S.123/Act 150: Changed Permit Process for the Department of Environmental Conservation
S.123 set new standards for the permit and appeal process for permits issued by the Department of Environmental Conservation (DEC). The changes are intended to streamline the permit process, increase public awareness, and give early notice of public concerns to DEC and applicants. The Act passed May 5, 2016. Some highlights include:
- Procedures for providing notice and comment and reviewing permit applications have been consolidated from 85 distinct processes down to five broad categories of procedures.
- An electronic environmental bulletin will give extensive public notice of proposed projects.
- For individual permits and some general permits, applicants must notify adjoining landowners of proposed projects by mail.
- For most permit processes, the DEC must provide notice of every completed application, scheduled hearing, and Secretary of Natural Resources (Secretary) decision regarding the permit in question to the applicant, the municipality in which the project will be located, and anyone who registers for notice on the electronic bulletin website.

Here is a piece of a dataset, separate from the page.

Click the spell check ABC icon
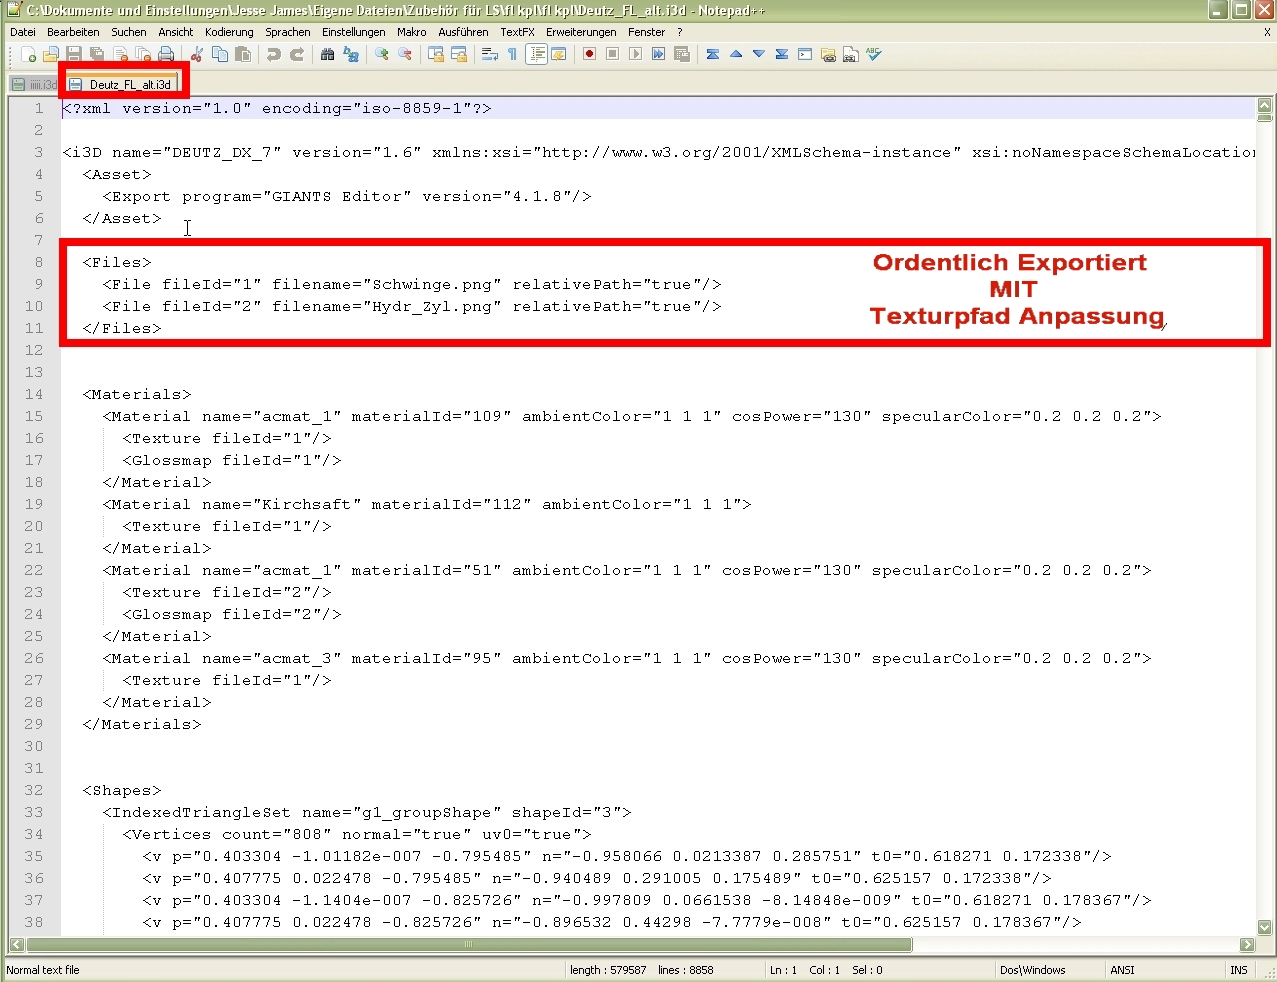 click(x=874, y=54)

- Except for emergency permits, the DEC must provide a comment period (usually 30 days).
- To appeal a Secretary decision, a person must first submit comments during the comment period. Appeals must be related to those comments.

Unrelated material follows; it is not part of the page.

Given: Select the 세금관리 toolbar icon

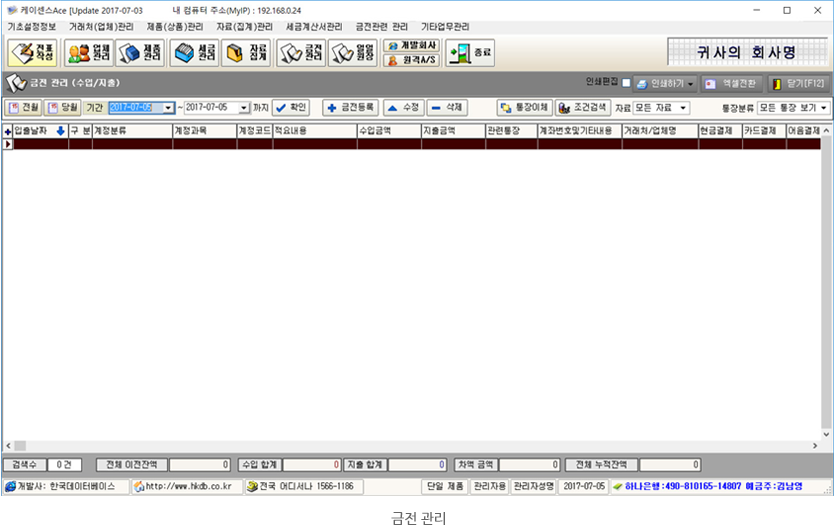Looking at the screenshot, I should coord(194,53).
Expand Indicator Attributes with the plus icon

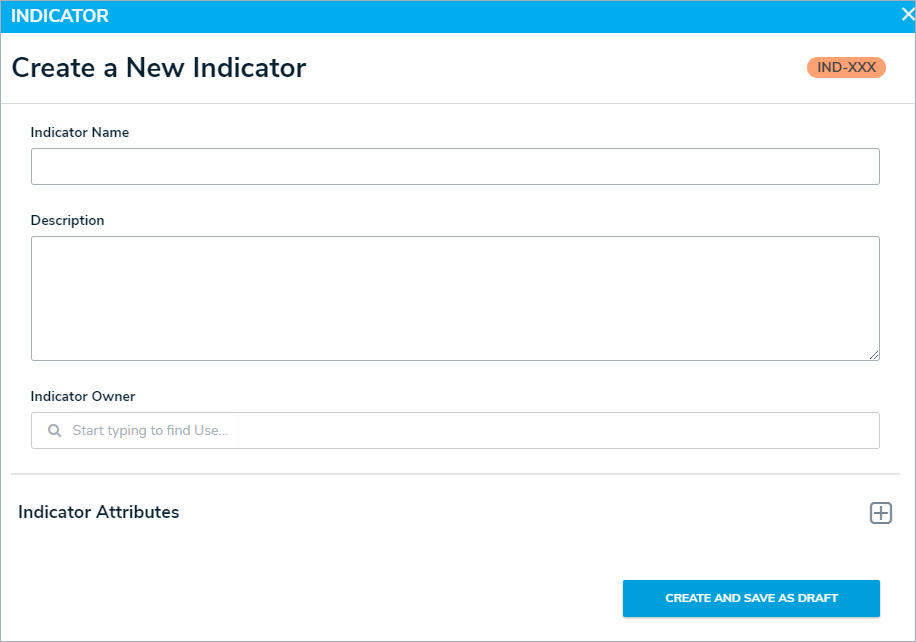[x=880, y=513]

- For large projects, parties must notify the public before applying for a DEC permit.
- The new appeal process will take effect on January 1, 2018.
H.857/Act 171: State Initiative to Preserve Forest Blocks and Habitat Corridors
H.857 aims to “sustain long-term forest health, integrity, and productivity” in benefit of Vermont’s economy, environment, and general health and welfare. Among its changes is a forest management policy to preserve contiguous forest blocks and habitat corridors. The Act passed on May 6, 2016. Some highlights include:
- Starting January 1, 2018, municipal and regional planning commissions should indicate areas of land that are important as forest blocks (contiguous sections of forest) and habitat connectors in their land use plans. The commissions should also include land development plans that minimize forest fragmentation and enhance forest health.
- The legislature created a Study Committee on Land Use Regulation and Forest Integrity that will consider how to revise Act 250 and 24 VSA ch. 116, subchapter 7 (the section on municipal bylaws and zoning) in order to protect forest blocks and habitat corridors. The Committee was created on June 7, 2016.
H.570/Act 145: Secretary of Natural Resources to Designate “Critical Habitat”
The Vermont legislature passed a bill on May 2, 2016, that authorizes the Secretary of Natural Resources to designate property as “critical habitat” for threatened or endangered species. The bill is designed to align more closely with the federal Endangered Species Act, which allows for the designation of critical habitat. Some highlights include:
- Critical habitat must be “necessary for the conservation or recovery” of a listed species.
- Anyone who adversely impacts a designated critical habitat without a permit may be subject to environmental or criminal enforcement.
- An action has an adverse impact if it “negatively affects the value of critical habitat for the survival, conservation, or recovery of a listed threatened or endangered species,” either directly or indirectly.
- Under certain conditions, the Secretary may issue permits allowing parties to adversely impact critical habitats. The Secretary may set requirements for the permits, such as mitigation measures.
- The Secretary must follow rule-making procedures in order to designate critical habitat. The Secretary must notify and consult with various government agencies, affected landowners, and any interested persons, at least 60 days prior to rule-making. The Secretary also may not cause “undue interference” with farming, forestry, or silvicultural practices.
- The Act took effect on July 1, 2016.